Artikel • Neuroradiologie
Über den Bauch ins Gehirn: Winzige Katheter gegen Schlaganfälle
Die Zeiten, in denen Radiologen ausschließlich für die Diagnose zuständig waren, sind lange vorbei. Besonders in der Therapie und Nachbehandlung von Schlaganfällen sind Neuroradiologen heute gefragter denn je.
Ihr Einsatzbereich erstreckt sich dabei über die Behandlung von Gefäßerkrankungen im Gehirn und der das Gehirn versorgenden Gefäße bis zur Akutversorgung von Patienten mit Schlaganfall. Im Gegensatz zu den jahrzehntelang praktizierten, sehr komplizierten chirurgischen Eingriffen genügt bei neuroradiologischen Verfahren häufig ein kaum sichtbarer Schnitt in der Leistengegend. Über diesen führen die behandelnden Ärzte winzige Katheter ein – künstliche Kanäle für verschiedene Therapiemaßnahmen. Diese minimal-invasiven Eingriffe ermöglichen es Patienten, die Klinik schon nach wenigen Tagen wieder zu verlassen. Den Einsatz und die Weiterentwicklung von Therapieverfahren der Neuroradiologie diskutieren Experten auf dem RadiologieKongress Ruhr 2008 in Bochum.
Ein Schwerpunkt der interventionellen Neuroradiologie ist die Behandlung von Blutungen im Kopf- und Halsbereich. Für den Laien muten die Verfahren häufig futuristisch an: Mithilfe der Angiographie – einem Bildgebungsverfahren, in der mithilfe eines Kontrastmittels die Blutgefäße dargestellt werden – führen Radiologen in Höhe der Leistengegend einen Katheter in die Bauchschlagader ein. Von dort wird der Katheter über den Becken-, Bauch- und Brustraum bis zu den betroffenen Gefäßen in Kopf oder Hals gelegt.
Bei einer Gefäßaussackung (Aneurysma) im Gehirn, schieben die Radiologen durch den Mini-Katheter winzige Platinspiralen – so genannte Coils – bis zu den Aussackungen. Die Coils verhindern eine weitere Ausdehnung oder ein Reißen der Gefäßwand – lebensbedrohliche Folgen wie ein Schlaganfall oder eine Hirnblutung können so verhindert werden. Die Behandlung von Aneurysmen findet heute fast ausschließlich unter Einsatz von Mikrokathetern statt. Auch bei Verengungen von Blutgefäßen (Stenosen) der Halsschlagader und der Hirngefäße – die häufigsten Ursachen des Schlaganfalls – kommen in vielen Fällen Katheter zum Einsatz.

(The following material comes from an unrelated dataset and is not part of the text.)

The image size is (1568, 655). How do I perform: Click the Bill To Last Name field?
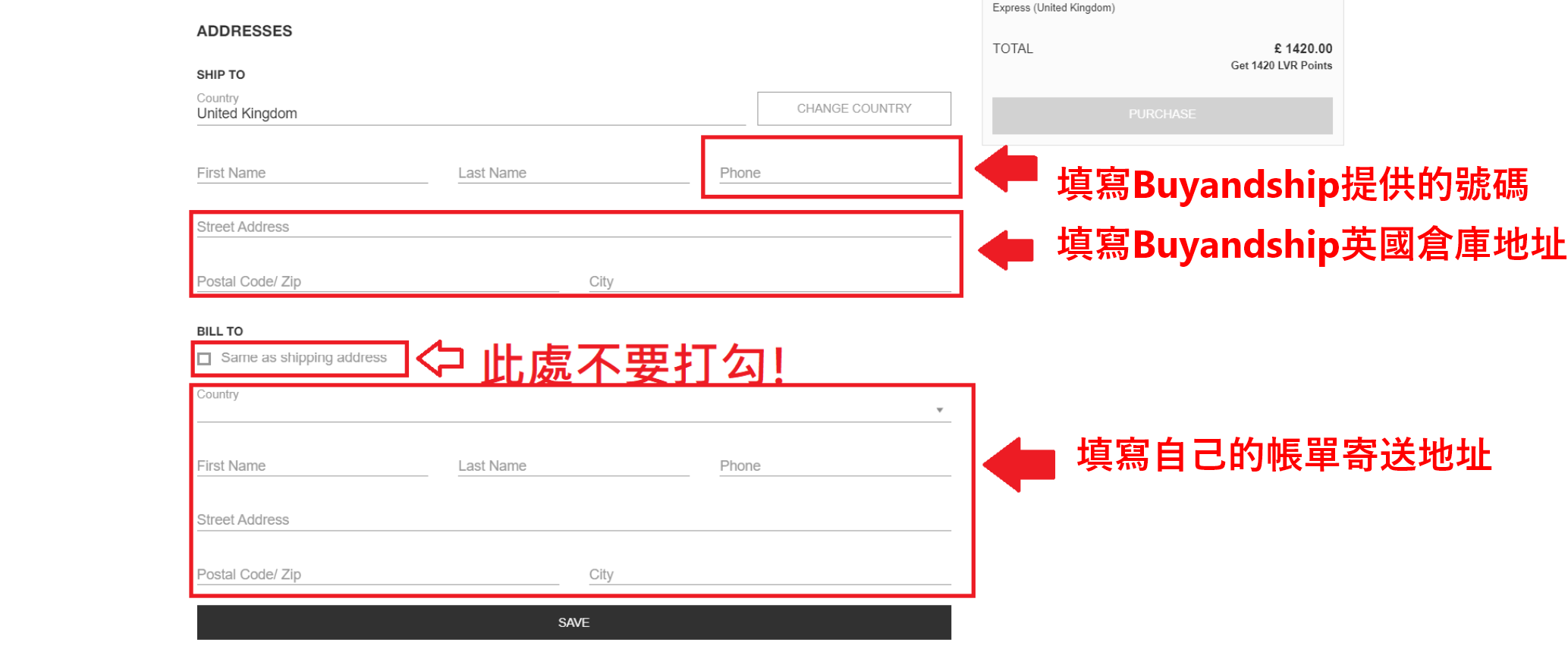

Jahrzehntelang behandelten Chirurgen diese Verengungen, indem das Gefäß in einer komplizierten Operation ausgeschält und wieder geweitet wurde. Heute greifen die Radiologen immer häufiger zu so genannten Stents (innere Metallstützen). Diese ermöglichen es, verengte Gefäße wieder dauerhaft zu öffnen.
Der Einsatz neuroradiologischer Verfahren entwickelt sich permanent weiter. Galt vor ein paar Jahren noch die medikamentöse Behandlung eines Thrombus (Aderpfropf) beim Schlaganfall als beste Therapiemöglichkeit, wenden heute Neuroradiologen zunehmend mechanische Rekanalisierungshilfen an. Bei einigen Patienten kommen auch in einer Akutsituation Stents zum Einsatz, bei anderen versuchen die behandelnden Ärzte mit Hilfe von miniaturisierten Greifarmen oder korkenzieherähnlichen Instrumenten das verschlossene Gefäß wieder zu eröffnen. Andere Formen des Schlaganfalls, ausgelöst durch eine angeborene Fehlbildung der Blutgefäße, lassen sich heute durch den Einsatz innovativer medizinischer Klebstoffe therapieren. Dieses Verfahren erlaubt es, auch jene Patienten zu behandeln, die früher als unheilbar galten.
Eines haben alle Verfahren gemeinsam: Die minimal-invasiven Eingriffe bieten betroffenen Patienten eine schonendere Behandlung als herkömmliche Therapieansätze.